*EXERCISE DATA:*
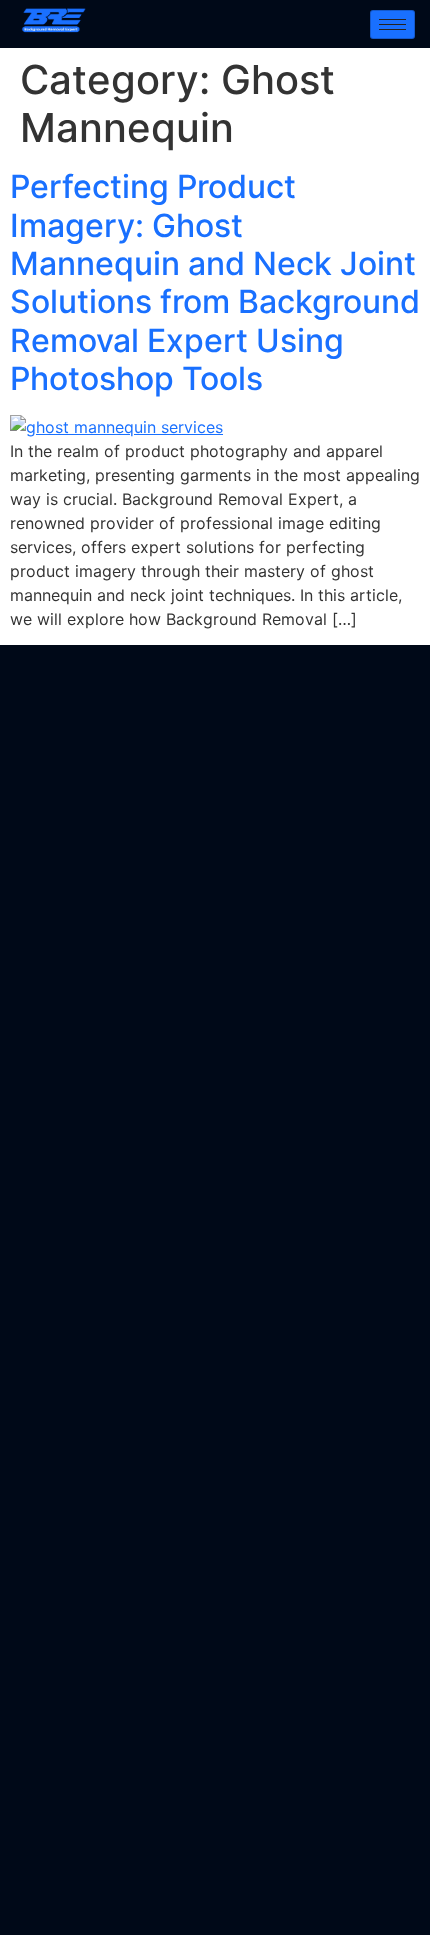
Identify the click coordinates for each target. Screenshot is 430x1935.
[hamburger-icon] (392, 24)
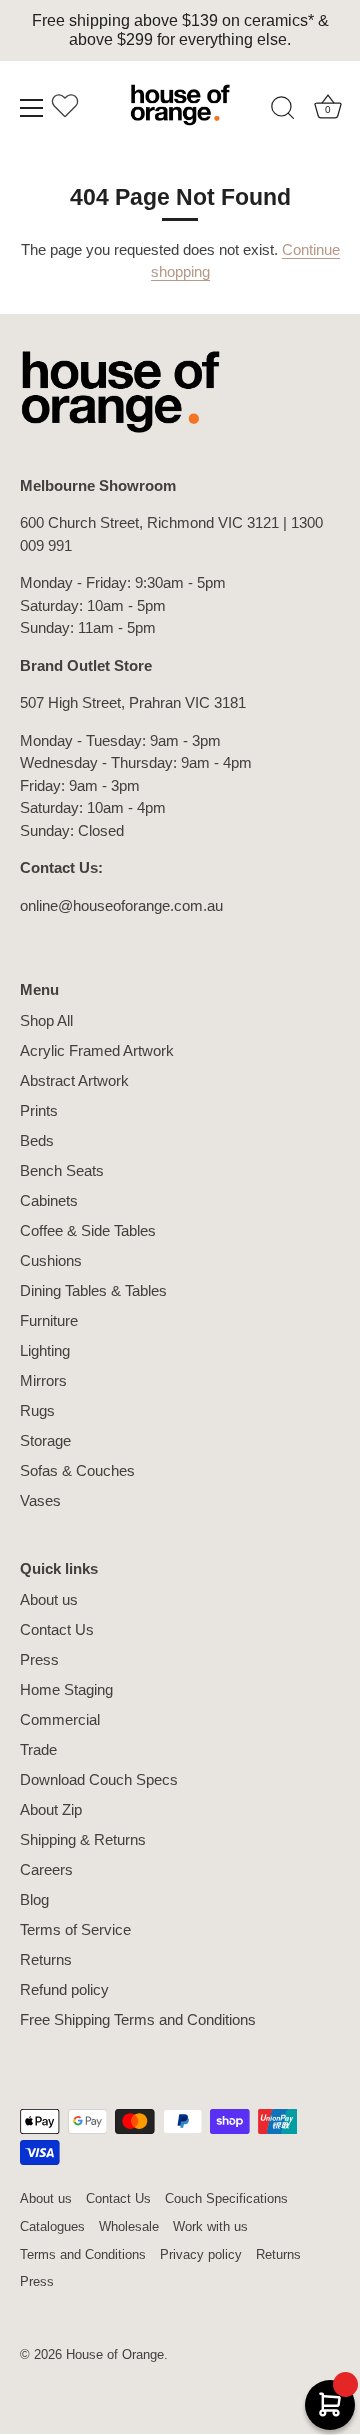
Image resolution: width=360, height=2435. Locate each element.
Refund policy (64, 1989)
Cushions (51, 1260)
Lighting (45, 1350)
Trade (38, 1749)
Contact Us (57, 1629)
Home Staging (66, 1689)
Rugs (37, 1410)
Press (39, 1659)
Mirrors (43, 1380)
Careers (46, 1869)
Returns (46, 1959)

*EXERCISE:* Restate every entry above word for word; no picture belongs in the copy.

*RESPONSE:*
Identify the click coordinates for each target. Screenshot is 430x1935.
[hamburger-icon] (392, 24)
Image resolution: width=360, height=2435. Locate each element.
Refund policy (64, 1989)
Cushions (51, 1260)
Lighting (45, 1350)
Trade (38, 1749)
Contact Us (57, 1629)
Home Staging (66, 1689)
Rugs (37, 1410)
Press (39, 1659)
Mirrors (43, 1380)
Careers (46, 1869)
Returns (46, 1959)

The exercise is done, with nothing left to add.